#### REQUEST
Can you arrange the data below as a numbered list, starting at the line that contains "The height and width of the screenshot is (963, 1540)." and ending at the line that contains "coord(207,49)", with blank lines left out?

#### MATERIAL FOR THIS EXERCISE
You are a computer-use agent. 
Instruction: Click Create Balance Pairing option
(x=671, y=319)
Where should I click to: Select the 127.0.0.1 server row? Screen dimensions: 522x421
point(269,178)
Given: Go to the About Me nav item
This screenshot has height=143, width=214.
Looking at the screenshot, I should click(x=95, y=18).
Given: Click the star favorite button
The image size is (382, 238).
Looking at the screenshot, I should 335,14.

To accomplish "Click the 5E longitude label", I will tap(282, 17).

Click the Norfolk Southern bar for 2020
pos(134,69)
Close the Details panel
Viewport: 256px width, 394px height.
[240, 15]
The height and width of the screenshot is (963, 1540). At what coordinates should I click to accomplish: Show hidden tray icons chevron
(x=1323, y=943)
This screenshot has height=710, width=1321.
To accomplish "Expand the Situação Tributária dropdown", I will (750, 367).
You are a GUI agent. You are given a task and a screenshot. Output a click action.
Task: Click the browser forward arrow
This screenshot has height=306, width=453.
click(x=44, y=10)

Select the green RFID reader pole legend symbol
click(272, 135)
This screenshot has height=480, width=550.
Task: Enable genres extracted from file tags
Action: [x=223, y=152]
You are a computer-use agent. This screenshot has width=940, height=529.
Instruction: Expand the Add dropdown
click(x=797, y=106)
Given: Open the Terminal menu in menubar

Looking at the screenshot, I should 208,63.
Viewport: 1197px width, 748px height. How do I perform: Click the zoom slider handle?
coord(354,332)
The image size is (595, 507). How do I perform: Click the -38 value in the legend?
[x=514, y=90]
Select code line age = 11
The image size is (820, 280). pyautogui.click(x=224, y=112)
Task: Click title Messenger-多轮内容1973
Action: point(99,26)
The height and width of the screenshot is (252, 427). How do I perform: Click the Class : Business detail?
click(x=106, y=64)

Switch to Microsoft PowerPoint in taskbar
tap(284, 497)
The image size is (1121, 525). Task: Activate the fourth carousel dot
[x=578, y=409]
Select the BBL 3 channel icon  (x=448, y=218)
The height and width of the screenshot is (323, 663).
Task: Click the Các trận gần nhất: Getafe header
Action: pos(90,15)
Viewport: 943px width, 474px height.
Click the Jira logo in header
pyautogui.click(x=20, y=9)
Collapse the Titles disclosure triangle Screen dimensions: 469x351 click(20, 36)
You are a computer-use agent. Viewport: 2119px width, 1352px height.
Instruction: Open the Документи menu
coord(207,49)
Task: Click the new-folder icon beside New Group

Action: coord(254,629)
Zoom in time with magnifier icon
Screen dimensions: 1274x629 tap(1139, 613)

#### ANSWER BELOW
1. The height and width of the screenshot is (963, 1540). At what coordinates should I click to accomplish: Show hidden tray icons chevron
2. (x=1323, y=943)
3. This screenshot has height=710, width=1321.
4. To accomplish "Expand the Situação Tributária dropdown", I will (750, 367).
5. You are a GUI agent. You are given a task and a screenshot. Output a click action.
6. Task: Click the browser forward arrow
7. This screenshot has height=306, width=453.
8. click(x=44, y=10)
9. Select the green RFID reader pole legend symbol
10. click(272, 135)
11. This screenshot has height=480, width=550.
12. Task: Enable genres extracted from file tags
13. Action: [x=223, y=152]
14. You are a computer-use agent. This screenshot has width=940, height=529.
15. Instruction: Expand the Add dropdown
16. click(x=797, y=106)
17. Given: Open the Terminal menu in menubar
18. Looking at the screenshot, I should 208,63.
19. Viewport: 1197px width, 748px height. How do I perform: Click the zoom slider handle?
20. coord(354,332)
21. The image size is (595, 507). How do I perform: Click the -38 value in the legend?
22. [x=514, y=90]
23. Select code line age = 11
24. The image size is (820, 280). pyautogui.click(x=224, y=112)
25. Task: Click title Messenger-多轮内容1973
26. Action: point(99,26)
27. The height and width of the screenshot is (252, 427). How do I perform: Click the Class : Business detail?
28. click(x=106, y=64)
29. Switch to Microsoft PowerPoint in taskbar
30. tap(284, 497)
31. The image size is (1121, 525). Task: Activate the fourth carousel dot
32. [x=578, y=409]
33. Select the BBL 3 channel icon  (x=448, y=218)
34. The height and width of the screenshot is (323, 663).
35. Task: Click the Các trận gần nhất: Getafe header
36. Action: pos(90,15)
37. Viewport: 943px width, 474px height.
38. Click the Jira logo in header
39. pyautogui.click(x=20, y=9)
40. Collapse the Titles disclosure triangle Screen dimensions: 469x351 click(20, 36)
41. You are a computer-use agent. Viewport: 2119px width, 1352px height.
42. Instruction: Open the Документи menu
43. coord(207,49)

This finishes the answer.